During the spring of 1999, as part of Voices in the Wilderness’s campaign to end indiscriminately lethal U.S./U.N. economic sanctions against Iraq, the Fellowship of Reconciliation arranged for two Nobel Peace laureates, Adolfo Perez Esquivel and Mairead Maguire, to visit the country. Before their travel, Voices activists helped organize meetings for them with a range of ordinary Iraqis affected by an economic warfare targeting the most vulnerable: the elderly, the sick, and most tragically of all, the children. Perez Esquivel studied the itinerary. His voice and face showed clear disappointment. “Yes,” he said, shaking his head, “but when do we meet with the teenagers?” He advised to always learn from a region’s young people, and seek clear, inquisitive views not yet hardened by propaganda. We quickly arranged for Maguire and Perez Esquivel to meet with young women at Baghdad’s Dijla Secondary School for Girls.
It was the spring of 1999. After eight years of deadly economic sanctions, the 2003 U.S. invasion was still the haziest of looming future threats. I was there with them at the school, and I remember Layla standing up and raising her voice. “You come and you say, you will do, you will do. But nothing changes. Me, I am sixteen. Can you tell me, what is the difference between me, I am sixteen, and someone who is sixteen in your country? I’ll tell you. Our emotions are frozen. We cannot feel.” But then she sat down and cried.

Problems to solve ->
**a.** Rewrite the paragraph of the passage above on the 1999 Iraq visit that begins "During the spring of 1999" as a brief list that keeps its main facts.
**b.** Using the passage above on the 1999 Iraq visit, state whether each statement agrees with it. Answer yes or no for each, and quote the words that decide it. (i) Perez Esquivel asked when they would meet with teenagers. (ii) The laureates met students at a secondary school for boys. (iii) Layla told the visitors she was seventeen.
**c.** According to the passage above on the 1999 Iraq visit, which organization arranged for the two Nobel Peace laureates to visit Iraq?

Dataset records ->
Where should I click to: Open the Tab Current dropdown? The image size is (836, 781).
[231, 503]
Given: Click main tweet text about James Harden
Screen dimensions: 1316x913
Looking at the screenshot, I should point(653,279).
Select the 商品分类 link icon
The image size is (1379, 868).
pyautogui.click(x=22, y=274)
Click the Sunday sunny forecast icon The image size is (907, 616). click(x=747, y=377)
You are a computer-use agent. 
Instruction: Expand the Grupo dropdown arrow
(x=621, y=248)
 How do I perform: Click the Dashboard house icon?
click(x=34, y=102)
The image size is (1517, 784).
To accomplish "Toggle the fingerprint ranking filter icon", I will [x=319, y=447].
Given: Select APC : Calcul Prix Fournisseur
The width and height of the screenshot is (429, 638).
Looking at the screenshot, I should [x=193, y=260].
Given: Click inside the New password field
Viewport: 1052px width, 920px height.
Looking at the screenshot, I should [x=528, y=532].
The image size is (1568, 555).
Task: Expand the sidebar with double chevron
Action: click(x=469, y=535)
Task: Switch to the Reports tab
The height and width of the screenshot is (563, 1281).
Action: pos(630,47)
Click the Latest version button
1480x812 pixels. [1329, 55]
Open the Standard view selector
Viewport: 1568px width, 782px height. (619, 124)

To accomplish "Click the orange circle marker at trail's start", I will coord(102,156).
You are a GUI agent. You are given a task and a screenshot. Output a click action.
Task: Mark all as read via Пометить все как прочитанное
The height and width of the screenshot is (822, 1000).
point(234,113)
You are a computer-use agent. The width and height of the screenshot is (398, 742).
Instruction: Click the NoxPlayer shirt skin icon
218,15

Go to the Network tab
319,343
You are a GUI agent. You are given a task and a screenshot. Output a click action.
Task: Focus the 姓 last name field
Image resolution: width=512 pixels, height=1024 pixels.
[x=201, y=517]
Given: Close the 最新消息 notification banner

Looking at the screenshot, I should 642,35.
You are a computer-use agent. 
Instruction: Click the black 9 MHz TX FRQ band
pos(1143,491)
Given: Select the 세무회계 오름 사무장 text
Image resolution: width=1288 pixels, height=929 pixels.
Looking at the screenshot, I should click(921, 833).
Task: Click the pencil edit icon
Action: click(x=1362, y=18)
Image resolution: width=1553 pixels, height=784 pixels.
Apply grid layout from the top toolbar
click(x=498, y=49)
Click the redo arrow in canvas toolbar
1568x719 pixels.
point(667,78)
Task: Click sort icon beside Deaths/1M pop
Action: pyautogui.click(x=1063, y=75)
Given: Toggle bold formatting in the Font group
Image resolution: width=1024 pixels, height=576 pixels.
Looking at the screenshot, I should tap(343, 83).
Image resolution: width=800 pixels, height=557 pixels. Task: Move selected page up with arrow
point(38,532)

Answers to the tasks ->
**a.**
- In spring 1999, as part of Voices in the Wilderness's campaign against U.S./U.N. economic sanctions on Iraq, the Fellowship of Reconciliation arranged a visit by Nobel Peace laureates Adolfo Perez Esquivel and Mairead Maguire.
- Voices activists organized meetings for them with ordinary Iraqis harmed by the sanctions, especially the elderly, the sick and children.
- Perez Esquivel was disappointed that the itinerary did not include teenagers. He advised always learning from a region's young people, whose views are not yet hardened by propaganda.
- A meeting was then arranged with young women at Baghdad's Dijla Secondary School for Girls.

**b.**
(i) Yes: "but when do we meet with the teenagers?"
(ii) No: "Dijla Secondary School for Girls"
(iii) No: "Me, I am sixteen."

**c.** The Fellowship of Reconciliation.